▶ [WORK REQUEST] A word-for-word transcription of the whole listing is required.
───
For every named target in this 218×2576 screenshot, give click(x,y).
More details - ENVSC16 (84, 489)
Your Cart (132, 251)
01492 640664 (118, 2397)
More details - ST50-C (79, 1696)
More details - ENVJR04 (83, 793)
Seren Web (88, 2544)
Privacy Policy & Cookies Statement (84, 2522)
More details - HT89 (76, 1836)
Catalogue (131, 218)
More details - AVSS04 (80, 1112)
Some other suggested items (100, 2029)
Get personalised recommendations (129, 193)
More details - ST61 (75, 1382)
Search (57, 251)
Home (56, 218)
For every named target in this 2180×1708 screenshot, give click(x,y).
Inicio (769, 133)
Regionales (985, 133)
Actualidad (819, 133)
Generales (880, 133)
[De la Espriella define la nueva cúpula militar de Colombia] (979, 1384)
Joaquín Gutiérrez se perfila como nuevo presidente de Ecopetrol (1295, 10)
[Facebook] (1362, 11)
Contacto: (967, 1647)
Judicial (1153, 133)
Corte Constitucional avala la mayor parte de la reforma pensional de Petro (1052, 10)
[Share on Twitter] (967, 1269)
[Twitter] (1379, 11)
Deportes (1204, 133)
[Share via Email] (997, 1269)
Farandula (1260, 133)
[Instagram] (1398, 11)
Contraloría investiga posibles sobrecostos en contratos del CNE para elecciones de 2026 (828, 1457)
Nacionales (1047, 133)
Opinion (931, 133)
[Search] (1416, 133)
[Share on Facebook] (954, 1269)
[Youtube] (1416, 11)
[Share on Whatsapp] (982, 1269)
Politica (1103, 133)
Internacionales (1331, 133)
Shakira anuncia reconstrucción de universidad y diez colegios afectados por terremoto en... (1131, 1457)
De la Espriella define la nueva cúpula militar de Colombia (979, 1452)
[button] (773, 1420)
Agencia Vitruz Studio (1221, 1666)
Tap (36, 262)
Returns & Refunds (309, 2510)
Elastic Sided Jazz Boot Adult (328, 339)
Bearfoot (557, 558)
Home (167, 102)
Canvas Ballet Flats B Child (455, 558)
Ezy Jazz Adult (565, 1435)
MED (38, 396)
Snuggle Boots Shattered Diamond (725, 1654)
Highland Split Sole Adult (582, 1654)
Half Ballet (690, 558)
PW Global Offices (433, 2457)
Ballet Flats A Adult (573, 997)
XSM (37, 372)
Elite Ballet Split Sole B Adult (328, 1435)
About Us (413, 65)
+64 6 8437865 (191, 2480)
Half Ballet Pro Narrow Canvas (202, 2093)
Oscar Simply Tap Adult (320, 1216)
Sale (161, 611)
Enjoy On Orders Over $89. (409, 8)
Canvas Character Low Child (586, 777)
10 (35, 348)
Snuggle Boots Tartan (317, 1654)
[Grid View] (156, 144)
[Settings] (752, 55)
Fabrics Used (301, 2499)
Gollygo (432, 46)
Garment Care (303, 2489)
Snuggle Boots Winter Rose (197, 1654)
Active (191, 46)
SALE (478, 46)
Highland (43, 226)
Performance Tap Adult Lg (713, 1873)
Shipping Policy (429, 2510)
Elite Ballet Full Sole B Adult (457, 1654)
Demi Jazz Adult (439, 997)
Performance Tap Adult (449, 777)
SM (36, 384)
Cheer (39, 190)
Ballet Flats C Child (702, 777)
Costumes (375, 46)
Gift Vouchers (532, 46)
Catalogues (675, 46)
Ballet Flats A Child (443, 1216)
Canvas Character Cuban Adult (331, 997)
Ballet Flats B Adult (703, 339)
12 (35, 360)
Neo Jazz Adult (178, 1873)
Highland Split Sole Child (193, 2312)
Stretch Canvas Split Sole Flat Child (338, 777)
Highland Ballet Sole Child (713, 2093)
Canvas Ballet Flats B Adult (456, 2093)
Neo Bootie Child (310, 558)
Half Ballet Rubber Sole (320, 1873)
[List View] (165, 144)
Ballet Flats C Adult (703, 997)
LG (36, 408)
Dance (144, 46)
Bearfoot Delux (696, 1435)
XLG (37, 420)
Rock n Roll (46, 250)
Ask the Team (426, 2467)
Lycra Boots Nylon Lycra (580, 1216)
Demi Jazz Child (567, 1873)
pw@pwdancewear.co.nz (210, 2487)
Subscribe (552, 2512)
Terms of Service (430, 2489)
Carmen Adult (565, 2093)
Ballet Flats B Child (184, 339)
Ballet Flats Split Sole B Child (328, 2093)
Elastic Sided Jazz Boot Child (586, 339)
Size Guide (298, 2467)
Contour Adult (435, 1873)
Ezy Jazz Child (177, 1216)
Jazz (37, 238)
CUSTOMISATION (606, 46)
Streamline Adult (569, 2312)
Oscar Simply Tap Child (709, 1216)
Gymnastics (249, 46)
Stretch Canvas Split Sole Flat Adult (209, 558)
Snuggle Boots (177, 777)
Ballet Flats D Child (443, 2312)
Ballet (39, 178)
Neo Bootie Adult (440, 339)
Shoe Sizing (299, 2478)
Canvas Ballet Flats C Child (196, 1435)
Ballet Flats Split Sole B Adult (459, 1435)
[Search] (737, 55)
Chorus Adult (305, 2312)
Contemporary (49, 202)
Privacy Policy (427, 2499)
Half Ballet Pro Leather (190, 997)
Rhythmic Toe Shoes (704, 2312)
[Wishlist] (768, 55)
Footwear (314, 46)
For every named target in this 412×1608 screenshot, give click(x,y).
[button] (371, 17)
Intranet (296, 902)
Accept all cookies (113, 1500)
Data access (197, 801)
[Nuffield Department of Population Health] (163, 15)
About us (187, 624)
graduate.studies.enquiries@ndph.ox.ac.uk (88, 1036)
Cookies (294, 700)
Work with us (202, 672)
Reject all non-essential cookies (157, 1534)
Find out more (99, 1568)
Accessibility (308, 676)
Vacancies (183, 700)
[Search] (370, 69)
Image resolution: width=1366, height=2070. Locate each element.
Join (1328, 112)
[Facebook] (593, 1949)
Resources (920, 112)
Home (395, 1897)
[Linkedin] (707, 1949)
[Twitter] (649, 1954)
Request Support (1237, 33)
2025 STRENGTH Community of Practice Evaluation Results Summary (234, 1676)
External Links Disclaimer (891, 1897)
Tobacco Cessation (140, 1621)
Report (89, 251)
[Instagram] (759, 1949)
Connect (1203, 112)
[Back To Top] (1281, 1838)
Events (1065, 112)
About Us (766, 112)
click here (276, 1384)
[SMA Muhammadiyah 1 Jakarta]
───
▶ [FINAL ANSWER]
For every named target in this 218×2576 screenshot, give click(x,y).
More details - ENVSC16 (84, 489)
Your Cart (132, 251)
01492 640664 (118, 2397)
More details - ST50-C (79, 1696)
More details - ENVJR04 (83, 793)
Seren Web (88, 2544)
Privacy Policy & Cookies Statement (84, 2522)
More details - HT89 (76, 1836)
Catalogue (131, 218)
More details - AVSS04 (80, 1112)
Some other suggested items (100, 2029)
Get personalised recommendations (129, 193)
More details - ST61 (75, 1382)
Search (57, 251)
Home (56, 218)
For every named target in this 2180×1708 screenshot, give click(x,y).
Inicio (769, 133)
Regionales (985, 133)
Actualidad (819, 133)
Generales (880, 133)
[De la Espriella define la nueva cúpula militar de Colombia] (979, 1384)
Joaquín Gutiérrez se perfila como nuevo presidente de Ecopetrol (1295, 10)
[Facebook] (1362, 11)
Contacto: (967, 1647)
Judicial (1153, 133)
Corte Constitucional avala la mayor parte de la reforma pensional de Petro (1052, 10)
[Share on Twitter] (967, 1269)
[Twitter] (1379, 11)
Deportes (1204, 133)
[Share via Email] (997, 1269)
Farandula (1260, 133)
[Instagram] (1398, 11)
Contraloría investiga posibles sobrecostos en contratos del CNE para elecciones de 2026 (828, 1457)
Nacionales (1047, 133)
Opinion (931, 133)
[Search] (1416, 133)
[Share on Facebook] (954, 1269)
[Youtube] (1416, 11)
[Share on Whatsapp] (982, 1269)
Politica (1103, 133)
Internacionales (1331, 133)
Shakira anuncia reconstrucción de universidad y diez colegios afectados por terremoto en... (1131, 1457)
De la Espriella define la nueva cúpula militar de Colombia (979, 1452)
[button] (773, 1420)
Agencia Vitruz Studio (1221, 1666)
Tap (36, 262)
Returns & Refunds (309, 2510)
Elastic Sided Jazz Boot Adult (328, 339)
Bearfoot (557, 558)
Home (167, 102)
Canvas Ballet Flats B Child (455, 558)
Ezy Jazz Adult (565, 1435)
MED (38, 396)
Snuggle Boots Shattered Diamond (725, 1654)
Highland Split Sole Adult (582, 1654)
Half Ballet (690, 558)
PW Global Offices (433, 2457)
Ballet Flats A Adult (573, 997)
XSM (37, 372)
Elite Ballet Split Sole B Adult (328, 1435)
About Us (413, 65)
+64 6 8437865 (191, 2480)
Half Ballet Pro Narrow Canvas (202, 2093)
Oscar Simply Tap Adult (320, 1216)
Sale (161, 611)
Enjoy On Orders Over $89. (409, 8)
Canvas Character Low Child (586, 777)
10 (35, 348)
Snuggle Boots Tartan (317, 1654)
[Grid View] (156, 144)
[Settings] (752, 55)
Fabrics Used (301, 2499)
Gollygo (432, 46)
Garment Care (303, 2489)
Snuggle Boots Winter Rose (197, 1654)
Active (191, 46)
SALE (478, 46)
Highland (43, 226)
Performance Tap Adult Lg (713, 1873)
Shipping Policy (429, 2510)
Elite Ballet Full Sole B Adult (457, 1654)
Demi Jazz Adult (439, 997)
Performance Tap Adult (449, 777)
SM (36, 384)
Cheer (39, 190)
Ballet Flats C Child (702, 777)
Costumes (375, 46)
Gift Vouchers (532, 46)
Catalogues (675, 46)
Ballet Flats A Child (443, 1216)
Canvas Character Cuban Adult (331, 997)
Ballet Flats B Adult (703, 339)
12 (35, 360)
Neo Jazz Adult (178, 1873)
Highland Split Sole Child (193, 2312)
Stretch Canvas Split Sole Flat Child (338, 777)
Highland Ballet Sole Child (713, 2093)
Canvas Ballet Flats B Adult (456, 2093)
Neo Bootie Child (310, 558)
Half Ballet Rubber Sole (320, 1873)
[List View] (165, 144)
Ballet Flats C Adult (703, 997)
LG (36, 408)
Dance (144, 46)
Bearfoot Delux (696, 1435)
XLG (37, 420)
Rock n Roll (46, 250)
Ask the Team (426, 2467)
Lycra Boots Nylon Lycra (580, 1216)
Demi Jazz Child (567, 1873)
pw@pwdancewear.co.nz (210, 2487)
Subscribe (552, 2512)
Terms of Service (430, 2489)
Carmen Adult (565, 2093)
Ballet Flats B Child (184, 339)
Ballet Flats Split Sole B Child (328, 2093)
Elastic Sided Jazz Boot Child (586, 339)
Size Guide (298, 2467)
Contour Adult (435, 1873)
Ezy Jazz Child (177, 1216)
Jazz (37, 238)
CUSTOMISATION (606, 46)
Streamline Adult (569, 2312)
Oscar Simply Tap Child (709, 1216)
Gymnastics (249, 46)
Stretch Canvas Split Sole Flat Adult (209, 558)
Snuggle Boots (177, 777)
Ballet Flats D Child (443, 2312)
Ballet (39, 178)
Neo Bootie Adult (440, 339)
Shoe Sizing (299, 2478)
Canvas Ballet Flats C Child (196, 1435)
Ballet Flats Split Sole B Adult (459, 1435)
[Search] (737, 55)
Chorus Adult (305, 2312)
Contemporary (49, 202)
Privacy Policy (427, 2499)
Half Ballet Pro Leather (190, 997)
Rhythmic Toe Shoes (704, 2312)
[Wishlist] (768, 55)
Footwear (314, 46)
For every named target in this 412×1608 screenshot, give click(x,y).
[button] (371, 17)
Intranet (296, 902)
Accept all cookies (113, 1500)
Data access (197, 801)
[Nuffield Department of Population Health] (163, 15)
About us (187, 624)
graduate.studies.enquiries@ndph.ox.ac.uk (88, 1036)
Cookies (294, 700)
Work with us (202, 672)
Reject all non-essential cookies (157, 1534)
Find out more (99, 1568)
Accessibility (308, 676)
Vacancies (183, 700)
[Search] (370, 69)
Image resolution: width=1366, height=2070. Locate each element.
Join (1328, 112)
[Facebook] (593, 1949)
Resources (920, 112)
Home (395, 1897)
[Linkedin] (707, 1949)
[Twitter] (649, 1954)
Request Support (1237, 33)
2025 STRENGTH Community of Practice Evaluation Results Summary (234, 1676)
External Links Disclaimer (891, 1897)
Tobacco Cessation (140, 1621)
Report (89, 251)
[Instagram] (759, 1949)
Connect (1203, 112)
[Back To Top] (1281, 1838)
Events (1065, 112)
About Us (766, 112)
click here (276, 1384)
[SMA Muhammadiyah 1 Jakarta]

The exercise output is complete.